*This is an essay, but feel free to fill it with links as necessary.*

In Cartesian terms, each atom of each residue represents three degrees of freedom. Each atomic position varies independently and could be separately optimized. In fact, in Cartesian minimization, particular Rosetta protocols do precisely that.

The issue is that, broadly speaking, 3N degrees of freedom is just too many!
So we obtain an approximation to these degrees of freedom that make our lives much easier and require us to search much less space.
You may wish to recall here the idea, from linear algebra, of *changing basis*.
If you have a vector space, there are typically multiple ways to represent every point in that space, each one being a basis.
For example, in R^{3}, you can use (1,0,0) and (0,1,0) and (0,0,1) as a basis, but any other set of three linearly independent vectors qualify as well.
But, importantly, it will always take *three* linearly independent vectors to span R^{3}.
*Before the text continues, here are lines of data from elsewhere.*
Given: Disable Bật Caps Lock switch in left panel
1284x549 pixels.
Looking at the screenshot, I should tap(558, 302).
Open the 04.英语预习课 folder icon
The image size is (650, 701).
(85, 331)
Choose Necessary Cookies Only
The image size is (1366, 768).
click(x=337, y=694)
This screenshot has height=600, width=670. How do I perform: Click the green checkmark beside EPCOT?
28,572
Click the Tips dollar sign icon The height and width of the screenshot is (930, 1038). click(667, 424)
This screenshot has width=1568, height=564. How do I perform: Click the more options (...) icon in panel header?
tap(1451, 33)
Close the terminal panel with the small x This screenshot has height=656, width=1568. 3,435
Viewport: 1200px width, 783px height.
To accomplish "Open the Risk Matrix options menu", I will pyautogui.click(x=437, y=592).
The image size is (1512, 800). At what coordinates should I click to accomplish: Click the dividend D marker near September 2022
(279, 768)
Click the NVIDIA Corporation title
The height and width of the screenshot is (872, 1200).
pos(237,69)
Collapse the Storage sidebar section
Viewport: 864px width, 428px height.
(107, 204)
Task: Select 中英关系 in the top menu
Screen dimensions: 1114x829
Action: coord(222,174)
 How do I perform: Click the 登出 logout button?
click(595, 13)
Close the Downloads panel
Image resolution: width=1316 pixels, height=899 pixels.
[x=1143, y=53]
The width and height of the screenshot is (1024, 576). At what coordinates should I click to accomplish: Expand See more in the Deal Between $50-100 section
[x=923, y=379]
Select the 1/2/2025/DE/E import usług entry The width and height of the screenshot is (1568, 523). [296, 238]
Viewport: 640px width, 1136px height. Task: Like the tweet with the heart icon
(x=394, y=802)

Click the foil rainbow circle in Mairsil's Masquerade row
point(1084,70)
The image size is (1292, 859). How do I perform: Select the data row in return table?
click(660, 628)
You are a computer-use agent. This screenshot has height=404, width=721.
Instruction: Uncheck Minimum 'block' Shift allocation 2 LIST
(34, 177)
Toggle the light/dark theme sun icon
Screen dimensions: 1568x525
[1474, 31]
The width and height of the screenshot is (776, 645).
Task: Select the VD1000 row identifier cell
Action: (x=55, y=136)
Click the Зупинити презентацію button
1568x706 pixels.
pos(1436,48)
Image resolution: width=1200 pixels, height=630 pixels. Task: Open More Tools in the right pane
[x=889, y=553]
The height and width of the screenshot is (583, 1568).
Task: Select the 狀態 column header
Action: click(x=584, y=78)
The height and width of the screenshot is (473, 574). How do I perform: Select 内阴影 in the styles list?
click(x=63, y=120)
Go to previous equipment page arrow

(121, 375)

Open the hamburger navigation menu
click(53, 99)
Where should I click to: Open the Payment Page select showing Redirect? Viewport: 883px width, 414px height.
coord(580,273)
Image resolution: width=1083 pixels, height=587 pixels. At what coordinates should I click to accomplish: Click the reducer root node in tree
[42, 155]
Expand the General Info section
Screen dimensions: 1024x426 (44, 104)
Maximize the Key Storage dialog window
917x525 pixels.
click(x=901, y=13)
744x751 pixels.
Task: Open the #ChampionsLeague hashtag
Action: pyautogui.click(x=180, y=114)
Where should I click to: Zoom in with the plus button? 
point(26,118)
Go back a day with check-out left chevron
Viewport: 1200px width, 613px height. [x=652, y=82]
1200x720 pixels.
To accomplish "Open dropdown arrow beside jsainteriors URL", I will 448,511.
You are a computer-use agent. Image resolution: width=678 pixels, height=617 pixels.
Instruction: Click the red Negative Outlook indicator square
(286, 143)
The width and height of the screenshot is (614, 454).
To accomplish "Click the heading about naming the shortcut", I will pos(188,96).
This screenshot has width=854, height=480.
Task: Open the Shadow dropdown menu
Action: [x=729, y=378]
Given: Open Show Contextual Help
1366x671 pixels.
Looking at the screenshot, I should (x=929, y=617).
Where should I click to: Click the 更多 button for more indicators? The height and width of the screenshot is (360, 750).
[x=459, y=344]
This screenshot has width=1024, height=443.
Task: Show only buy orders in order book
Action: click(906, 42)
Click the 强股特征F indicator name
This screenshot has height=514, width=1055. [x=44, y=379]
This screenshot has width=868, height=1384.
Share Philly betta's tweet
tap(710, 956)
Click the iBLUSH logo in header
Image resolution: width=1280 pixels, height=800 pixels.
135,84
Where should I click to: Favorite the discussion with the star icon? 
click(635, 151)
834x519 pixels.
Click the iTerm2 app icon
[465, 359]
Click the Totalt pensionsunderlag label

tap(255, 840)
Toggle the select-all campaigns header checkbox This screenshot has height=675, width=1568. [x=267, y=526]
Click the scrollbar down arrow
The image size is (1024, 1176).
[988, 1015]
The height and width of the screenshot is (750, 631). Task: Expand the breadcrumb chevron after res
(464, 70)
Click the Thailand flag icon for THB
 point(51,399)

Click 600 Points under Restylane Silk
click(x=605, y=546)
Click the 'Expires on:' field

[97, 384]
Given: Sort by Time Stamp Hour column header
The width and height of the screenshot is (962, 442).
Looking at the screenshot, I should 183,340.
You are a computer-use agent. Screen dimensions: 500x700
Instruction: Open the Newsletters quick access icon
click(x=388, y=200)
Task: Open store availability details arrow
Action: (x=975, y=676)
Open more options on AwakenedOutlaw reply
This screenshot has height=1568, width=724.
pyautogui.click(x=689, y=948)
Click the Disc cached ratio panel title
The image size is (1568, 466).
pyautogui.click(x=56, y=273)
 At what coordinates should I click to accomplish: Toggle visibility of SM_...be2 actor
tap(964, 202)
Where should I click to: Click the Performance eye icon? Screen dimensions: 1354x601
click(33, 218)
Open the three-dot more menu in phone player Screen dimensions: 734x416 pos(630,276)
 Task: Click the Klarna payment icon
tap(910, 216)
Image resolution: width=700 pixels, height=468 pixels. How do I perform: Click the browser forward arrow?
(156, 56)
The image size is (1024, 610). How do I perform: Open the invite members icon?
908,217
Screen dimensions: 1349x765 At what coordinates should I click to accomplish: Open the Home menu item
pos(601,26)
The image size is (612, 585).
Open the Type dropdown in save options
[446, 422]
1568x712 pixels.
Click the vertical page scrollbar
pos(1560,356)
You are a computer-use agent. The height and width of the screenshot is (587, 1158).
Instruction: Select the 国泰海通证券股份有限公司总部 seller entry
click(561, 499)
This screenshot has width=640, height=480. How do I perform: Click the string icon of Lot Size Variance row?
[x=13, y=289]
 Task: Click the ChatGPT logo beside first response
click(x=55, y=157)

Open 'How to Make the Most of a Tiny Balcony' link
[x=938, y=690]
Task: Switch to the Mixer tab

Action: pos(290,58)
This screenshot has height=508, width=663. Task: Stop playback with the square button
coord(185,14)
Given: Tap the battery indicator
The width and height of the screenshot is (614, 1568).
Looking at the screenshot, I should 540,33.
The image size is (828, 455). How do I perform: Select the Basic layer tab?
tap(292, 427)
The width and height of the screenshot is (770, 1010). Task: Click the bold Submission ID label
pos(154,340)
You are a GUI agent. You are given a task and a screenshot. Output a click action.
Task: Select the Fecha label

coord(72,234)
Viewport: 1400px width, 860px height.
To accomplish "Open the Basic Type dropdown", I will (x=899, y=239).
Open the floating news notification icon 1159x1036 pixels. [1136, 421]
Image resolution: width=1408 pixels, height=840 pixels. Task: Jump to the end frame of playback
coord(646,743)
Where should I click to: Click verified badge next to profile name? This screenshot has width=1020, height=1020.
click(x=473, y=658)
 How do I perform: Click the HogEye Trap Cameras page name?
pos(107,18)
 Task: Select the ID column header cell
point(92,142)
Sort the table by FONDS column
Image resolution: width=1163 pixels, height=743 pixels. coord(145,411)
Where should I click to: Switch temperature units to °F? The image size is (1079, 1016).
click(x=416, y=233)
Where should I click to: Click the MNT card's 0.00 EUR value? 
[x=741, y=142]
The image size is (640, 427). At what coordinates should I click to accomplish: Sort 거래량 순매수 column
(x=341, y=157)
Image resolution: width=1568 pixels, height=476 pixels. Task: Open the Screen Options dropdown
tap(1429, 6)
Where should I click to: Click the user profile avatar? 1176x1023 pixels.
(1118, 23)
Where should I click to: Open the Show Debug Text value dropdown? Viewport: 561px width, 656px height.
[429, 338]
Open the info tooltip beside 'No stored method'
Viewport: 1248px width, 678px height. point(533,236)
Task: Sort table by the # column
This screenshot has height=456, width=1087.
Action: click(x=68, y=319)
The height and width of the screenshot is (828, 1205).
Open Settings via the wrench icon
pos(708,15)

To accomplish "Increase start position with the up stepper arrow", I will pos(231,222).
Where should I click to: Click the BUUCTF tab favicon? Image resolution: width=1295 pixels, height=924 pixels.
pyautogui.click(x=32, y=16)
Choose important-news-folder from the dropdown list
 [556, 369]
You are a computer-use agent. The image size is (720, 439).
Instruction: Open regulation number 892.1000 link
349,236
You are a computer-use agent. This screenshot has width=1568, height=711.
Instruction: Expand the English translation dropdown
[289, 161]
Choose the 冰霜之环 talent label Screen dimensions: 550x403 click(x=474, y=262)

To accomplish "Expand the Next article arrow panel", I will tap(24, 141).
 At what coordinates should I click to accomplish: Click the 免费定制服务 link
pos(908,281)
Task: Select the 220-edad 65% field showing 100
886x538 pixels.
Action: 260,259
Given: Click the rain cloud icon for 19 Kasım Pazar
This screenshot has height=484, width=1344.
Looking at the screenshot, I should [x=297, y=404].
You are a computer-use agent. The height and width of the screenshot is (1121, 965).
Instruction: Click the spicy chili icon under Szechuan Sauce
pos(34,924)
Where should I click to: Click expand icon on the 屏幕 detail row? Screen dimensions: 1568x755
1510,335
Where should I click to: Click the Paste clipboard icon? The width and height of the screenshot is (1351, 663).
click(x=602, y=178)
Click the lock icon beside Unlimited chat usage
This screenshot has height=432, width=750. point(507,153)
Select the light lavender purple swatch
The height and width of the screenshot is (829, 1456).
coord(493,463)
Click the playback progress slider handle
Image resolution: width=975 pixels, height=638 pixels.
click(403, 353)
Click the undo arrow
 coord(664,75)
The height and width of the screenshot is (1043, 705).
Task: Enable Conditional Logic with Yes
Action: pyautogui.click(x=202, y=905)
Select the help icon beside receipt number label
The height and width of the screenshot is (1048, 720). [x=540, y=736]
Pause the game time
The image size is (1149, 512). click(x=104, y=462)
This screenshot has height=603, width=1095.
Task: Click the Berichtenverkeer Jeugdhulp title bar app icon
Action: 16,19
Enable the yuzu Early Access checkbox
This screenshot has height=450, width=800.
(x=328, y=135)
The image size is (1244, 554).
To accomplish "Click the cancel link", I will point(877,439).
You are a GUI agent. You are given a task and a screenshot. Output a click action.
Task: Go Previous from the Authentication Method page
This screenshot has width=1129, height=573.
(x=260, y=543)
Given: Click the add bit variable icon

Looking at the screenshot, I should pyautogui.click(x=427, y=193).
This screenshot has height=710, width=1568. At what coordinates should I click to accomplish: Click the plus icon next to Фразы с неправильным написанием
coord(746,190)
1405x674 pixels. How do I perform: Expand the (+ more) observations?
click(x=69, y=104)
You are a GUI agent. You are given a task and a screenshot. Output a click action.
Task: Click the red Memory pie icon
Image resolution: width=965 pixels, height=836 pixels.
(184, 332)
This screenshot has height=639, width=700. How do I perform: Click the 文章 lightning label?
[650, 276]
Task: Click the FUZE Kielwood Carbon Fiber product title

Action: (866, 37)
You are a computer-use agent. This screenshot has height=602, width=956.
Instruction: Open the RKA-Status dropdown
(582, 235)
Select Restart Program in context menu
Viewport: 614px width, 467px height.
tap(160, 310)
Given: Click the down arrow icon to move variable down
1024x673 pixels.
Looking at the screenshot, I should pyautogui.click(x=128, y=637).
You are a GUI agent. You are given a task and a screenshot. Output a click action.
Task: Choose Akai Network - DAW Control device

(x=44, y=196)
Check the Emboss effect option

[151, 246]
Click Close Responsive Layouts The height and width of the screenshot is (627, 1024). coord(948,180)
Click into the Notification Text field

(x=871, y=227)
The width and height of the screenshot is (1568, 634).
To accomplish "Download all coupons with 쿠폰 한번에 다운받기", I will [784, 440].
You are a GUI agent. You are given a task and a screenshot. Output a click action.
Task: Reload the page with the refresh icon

Similarly, there will be, by default, exactly as many internal coordinates as Cartesian coordinates: bond lengths, angles, and dihedrals correspond to each of the x, y, and z coordinates for each atom. But on the scale of the forces that typically influence protein folding, the spring constants associated with bond angles and bond lengths are not accessible to distortion. So every bond length and angle that we approximately hold as fixed removes one dof from the set.

Relying on internal coordinates provides a tiny subset of all Cartesian space and allows us to approximate solutions to intractable problems.

Particular protocols rely on Cartesian coordinate and minimization, and that is fine. But unless there is a strong reason to do so, or unless you have reason to believe that you have in your initial sampling gotten sufficiently close to the desired answer already that the majority of the degrees of freedom are well constrained and the rest can be optimized. This echoes a common motif in Rosetta specifically and in Monte Carlo simulation in general (in any circumstance where you have to sample a big space and have to settle for not doing so exhaustively): You are much better off sampling degrees of freedom asynchronously. This is why there exist two phases to many protocols (low- and high-resolution), for example. Exploiting the reduced set of variables provided by relying on internal coordinates is essential to Rosetta sampling algorithms.